I don't know what make of the result of the function predict

Introduction

In my school I must participate at a challenge for see if I have understand how work the text mining in R.

For that, we have 1050 files of different type (shopping, home, account, etc.).

The goal of this exercise is the development of a script for finds the type of a HTML page with a classifier, the time and the precision is very important.

My team and me we have use for begin a kppv classifier, but we have 40% of error with that. So we have to decide to use the classifier SVM !

Research

With several docs, and with much patience we have to create a script for creating an SVM model with all the document.

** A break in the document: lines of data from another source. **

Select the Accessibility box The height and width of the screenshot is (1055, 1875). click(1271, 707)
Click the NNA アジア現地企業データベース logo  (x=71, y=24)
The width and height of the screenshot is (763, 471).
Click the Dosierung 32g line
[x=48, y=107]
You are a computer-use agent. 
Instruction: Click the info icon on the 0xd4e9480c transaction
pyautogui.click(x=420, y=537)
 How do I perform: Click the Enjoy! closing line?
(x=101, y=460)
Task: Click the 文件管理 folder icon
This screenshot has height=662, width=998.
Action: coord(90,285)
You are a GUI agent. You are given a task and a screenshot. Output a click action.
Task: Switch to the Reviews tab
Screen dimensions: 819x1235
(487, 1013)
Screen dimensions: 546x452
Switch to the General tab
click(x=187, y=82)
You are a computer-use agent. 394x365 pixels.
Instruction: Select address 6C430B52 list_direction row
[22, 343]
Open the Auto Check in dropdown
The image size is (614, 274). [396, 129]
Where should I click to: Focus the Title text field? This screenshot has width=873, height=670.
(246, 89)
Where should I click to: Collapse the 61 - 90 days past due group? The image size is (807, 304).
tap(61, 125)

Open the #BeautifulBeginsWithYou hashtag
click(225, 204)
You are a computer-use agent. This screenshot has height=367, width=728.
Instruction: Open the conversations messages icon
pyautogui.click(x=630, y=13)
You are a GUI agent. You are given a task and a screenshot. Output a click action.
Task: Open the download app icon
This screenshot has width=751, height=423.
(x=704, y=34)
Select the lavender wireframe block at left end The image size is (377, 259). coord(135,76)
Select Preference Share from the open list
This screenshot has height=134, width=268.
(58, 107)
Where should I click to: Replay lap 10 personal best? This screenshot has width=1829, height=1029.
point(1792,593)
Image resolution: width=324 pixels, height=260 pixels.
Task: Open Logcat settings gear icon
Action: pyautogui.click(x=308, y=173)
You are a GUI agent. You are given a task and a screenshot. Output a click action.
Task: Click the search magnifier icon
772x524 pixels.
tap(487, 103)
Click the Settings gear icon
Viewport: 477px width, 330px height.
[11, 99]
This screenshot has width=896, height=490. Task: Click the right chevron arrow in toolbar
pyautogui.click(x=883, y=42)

And when we want see if the file put in the model is recognized, it's work.

But when we want put a html page, the output change, and we don't know what make with that.

Code

main.r

library("e1071")
library("tm")

splash=function(x){
    res=NULL
    for (i in x) res=paste(res, i)
    res
}

#Suppression des script s(<script .... </script>)
removeScript=function(t){
    sp=strsplit(t, "<script")
    vec=sapply(sp[[1]], gsub, pattern=".*</script>", replace=" ")
    PlainTextDocument(splash(vec))
}

#Suppression de toutes les balises
removeBalises=function(x){
    t1=gsub("<[^>]*>", " ", x)
    PlainTextDocument(gsub("[ \t]+"," ",t1))
}

clean_corpus = function(corp)
{
    corp<-tm_map(corp,content_transformer(tolower))
    corp<-tm_map(corp,content_transformer(splash))
    corp<-tm_map(corp,content_transformer(removeScript))
    corp<-tm_map(corp,content_transformer(removeBalises))
    corp<-tm_map(corp,removeNumbers)
    corp<-tm_map(corp,removeWords,words=stopwords('en'))
    corp<-tm_map(corp,stemDocument)
    corp<-tm_map(corp,removePunctuation)

    corp
}


training_set = readRDS(file = "training_set.rds")
term20 = readRDS(file = "term20.rds")

classes =  c(rep(1,150), rep(2,150), rep(3,150), rep(4,150), rep(5,150), rep(6,150), rep(7,150))

model <-svm(x=training_set[,ncol(training_set)],y=classes,type='C',kernel='linear', cost=1, gamma=1)

summary(model)

pred = predict(model, classes)
pred

testingFile = function()
{
    src = DirSource("testing")
    corp = VCorpus(src)
    clean_corpus(corp);
}

testCorpus = testingFile()
testCorpus

testdtm = DocumentTermMatrix(testCorpus, control=list(weighting=weightTf))
testmat = as.matrix(testdtm)

testpreds = sapply(1, function(i)
{
    v = testmat[i, ][term20]
    #v[is.na(v)] = 0
    predict(model, v)
})

testpreds

script for the recup of text

library("tm")
library("magrittr")
library("SnowballC")
library("nnet")

acc<-VCorpus(DirSource("training2016/", recursive=TRUE))
#acc<-VCorpus(DirSource("trainingLight/", recursive=TRUE))

[...]


dtm = DocumentTermMatrix(clean_corpus(acc))
dtm

term20 = findFreqTerms(dtm, lowfreq = 20)
freqs = sapply(1:50, function(i) length(findFreqTerms(dtm, lowfreq = i)))
plot(freqs)

dtm20 = dtm[, term20]
dim(dtm20)

m = as.matrix(dtm20)


classes =  c(rep(1,150), rep(2,150), rep(3,150), rep(4,150), rep(5,150), rep(6,150), rep(7,150))
#classes =  c(rep(1,150), rep(2,150), rep(3,150))
training_set = cbind(m, classes)

saveRDS(training_set, file = "training_set.rds")
saveRDS(term20, file = "term20.rds")

Result

When we want, put a only one file, he output a list of word with a value (which is the class).

This output can be useful, but we don't know how.

We want know How use this output.

The output

accessori   "5" 
account     "1" 
ahead       "1" 
airport     "4" 
also        "1" 
amp         "1" 
anyon       "1" 
appl        "7" 
around      "1" 
audio       "1" 
australia   "1" 
avail       "1" 
...

Solution

After several research, I learn that predicts function must take a matrix of word and only of word.

So I have just put this in my script:

v = testmat[1, ][term20]
names(v) = term20
v[is.na(v)] = 0
mat = matrix(v,nrow=1)
pred = predict(model, mat)
tableau = table(pred)
names(tableau)[[which.max(tableau)]]

Which going to transform my vector in matrix and delete les NA and return a value wich is the class of my file send in the SVM model.